Provided text START

3. High-Hierarchy IC Deficiencies Downregulate 20% of Known ICs and Identify 7 Novel Candidates from 151 Original ICs via Third-Round Stringent Screening

We hypothesized that by following the experimental logic historically used to identify classical immune checkpoints (ICs), we could similarly identify new ICs supported by experimental data. As illustrated in the left panel of Fig. 2B, PD-1 serves as a prototypic example of this logic. PD-1 was first recognized as a pro-cell death gene in activated T cells, indicating its role in weakening immune responses. Subsequent studies localized PD-1 to the plasma membrane [55], where it mediates intercellular receptor-ligand interactions. PD-1 is expressed on activated T cells, B cells, and myeloid cells, and its genetic deficiency in mice leads to enhanced immune activation, confirming its immunosuppressive function. Furthermore, its ligands, PD-L1 and PD-L2, are expressed on antigen-presenting cells (APCs), facilitating PD-1-PD-L1-mediated inhibitory signaling between immune cells.

Provided text END

[Task details]
From the passage on immune checkpoints, return the part that opens with the words containing "We hypothesized that" and closes with "between immune cells.". These lines were taken from a separate source.

Recorded data START

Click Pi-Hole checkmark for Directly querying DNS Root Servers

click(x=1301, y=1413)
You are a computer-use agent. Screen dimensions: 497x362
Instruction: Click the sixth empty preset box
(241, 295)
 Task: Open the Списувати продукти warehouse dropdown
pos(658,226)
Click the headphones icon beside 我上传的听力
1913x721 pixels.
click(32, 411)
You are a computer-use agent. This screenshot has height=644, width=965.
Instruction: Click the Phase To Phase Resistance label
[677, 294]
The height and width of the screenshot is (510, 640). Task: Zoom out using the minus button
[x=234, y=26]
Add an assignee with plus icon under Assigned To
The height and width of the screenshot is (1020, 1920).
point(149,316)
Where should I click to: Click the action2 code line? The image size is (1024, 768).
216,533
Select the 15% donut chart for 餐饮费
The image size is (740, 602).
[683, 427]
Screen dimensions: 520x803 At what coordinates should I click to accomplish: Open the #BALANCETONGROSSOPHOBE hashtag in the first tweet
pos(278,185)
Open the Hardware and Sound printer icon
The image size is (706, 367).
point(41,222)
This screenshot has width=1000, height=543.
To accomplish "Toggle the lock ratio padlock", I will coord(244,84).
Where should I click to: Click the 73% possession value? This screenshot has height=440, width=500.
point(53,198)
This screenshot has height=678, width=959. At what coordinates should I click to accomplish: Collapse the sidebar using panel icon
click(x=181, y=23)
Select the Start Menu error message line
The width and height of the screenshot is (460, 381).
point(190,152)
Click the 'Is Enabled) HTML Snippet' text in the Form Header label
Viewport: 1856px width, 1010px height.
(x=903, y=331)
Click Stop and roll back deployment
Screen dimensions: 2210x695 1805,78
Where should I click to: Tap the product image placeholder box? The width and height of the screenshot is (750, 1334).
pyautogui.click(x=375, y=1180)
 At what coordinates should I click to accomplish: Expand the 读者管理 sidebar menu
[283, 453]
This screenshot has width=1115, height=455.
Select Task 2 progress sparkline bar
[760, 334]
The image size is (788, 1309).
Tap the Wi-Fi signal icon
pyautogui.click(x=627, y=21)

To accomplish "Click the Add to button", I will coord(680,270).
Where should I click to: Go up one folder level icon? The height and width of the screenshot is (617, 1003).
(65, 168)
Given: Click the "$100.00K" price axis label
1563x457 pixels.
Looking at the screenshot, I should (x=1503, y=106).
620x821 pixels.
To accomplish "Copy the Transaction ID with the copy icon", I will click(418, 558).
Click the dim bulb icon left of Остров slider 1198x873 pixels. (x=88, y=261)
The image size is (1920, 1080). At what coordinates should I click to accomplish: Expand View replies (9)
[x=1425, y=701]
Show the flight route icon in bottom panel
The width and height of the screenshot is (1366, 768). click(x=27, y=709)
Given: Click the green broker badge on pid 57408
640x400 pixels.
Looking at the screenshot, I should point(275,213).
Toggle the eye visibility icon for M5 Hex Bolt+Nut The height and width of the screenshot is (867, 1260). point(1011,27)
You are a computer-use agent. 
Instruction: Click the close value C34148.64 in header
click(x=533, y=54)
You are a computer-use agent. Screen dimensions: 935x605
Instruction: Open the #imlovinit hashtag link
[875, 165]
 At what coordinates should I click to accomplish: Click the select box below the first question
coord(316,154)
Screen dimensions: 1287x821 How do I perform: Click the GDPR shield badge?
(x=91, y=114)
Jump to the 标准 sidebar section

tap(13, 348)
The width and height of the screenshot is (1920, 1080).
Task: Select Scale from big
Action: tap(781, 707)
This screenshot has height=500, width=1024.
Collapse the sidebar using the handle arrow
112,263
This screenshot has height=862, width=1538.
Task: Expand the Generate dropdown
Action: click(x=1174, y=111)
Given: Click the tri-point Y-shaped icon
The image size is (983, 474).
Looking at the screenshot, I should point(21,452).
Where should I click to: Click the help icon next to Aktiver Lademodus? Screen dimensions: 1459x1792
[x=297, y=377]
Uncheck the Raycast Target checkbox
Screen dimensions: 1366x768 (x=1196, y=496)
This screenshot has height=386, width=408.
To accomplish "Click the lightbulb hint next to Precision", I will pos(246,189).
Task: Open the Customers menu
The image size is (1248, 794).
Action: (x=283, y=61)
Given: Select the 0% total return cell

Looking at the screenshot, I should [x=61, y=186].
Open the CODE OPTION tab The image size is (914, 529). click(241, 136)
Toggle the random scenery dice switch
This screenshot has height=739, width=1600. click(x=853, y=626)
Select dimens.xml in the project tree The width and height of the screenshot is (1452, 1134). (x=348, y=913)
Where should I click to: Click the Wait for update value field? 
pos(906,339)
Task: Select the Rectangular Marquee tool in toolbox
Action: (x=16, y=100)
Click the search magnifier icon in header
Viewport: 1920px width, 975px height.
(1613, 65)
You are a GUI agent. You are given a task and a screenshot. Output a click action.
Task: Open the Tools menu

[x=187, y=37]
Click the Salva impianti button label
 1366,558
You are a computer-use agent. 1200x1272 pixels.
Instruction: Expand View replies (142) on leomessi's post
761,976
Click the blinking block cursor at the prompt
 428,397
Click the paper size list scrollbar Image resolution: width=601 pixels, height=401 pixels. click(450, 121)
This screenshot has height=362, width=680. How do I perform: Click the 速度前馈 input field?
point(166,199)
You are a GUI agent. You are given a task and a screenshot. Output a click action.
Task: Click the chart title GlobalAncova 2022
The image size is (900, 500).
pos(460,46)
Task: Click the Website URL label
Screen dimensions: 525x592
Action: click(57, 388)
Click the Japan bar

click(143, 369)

Recorded data END

[Task output]
We hypothesized that by following the experimental logic historically used to identify classical immune checkpoints (ICs), we could similarly identify new ICs supported by experimental data. As illustrated in the left panel of Fig. 2B, PD-1 serves as a prototypic example of this logic. PD-1 was first recognized as a pro-cell death gene in activated T cells, indicating its role in weakening immune responses. Subsequent studies localized PD-1 to the plasma membrane [55], where it mediates intercellular receptor-ligand interactions. PD-1 is expressed on activated T cells, B cells, and myeloid cells, and its genetic deficiency in mice leads to enhanced immune activation, confirming its immunosuppressive function. Furthermore, its ligands, PD-L1 and PD-L2, are expressed on antigen-presenting cells (APCs), facilitating PD-1-PD-L1-mediated inhibitory signaling between immune cells.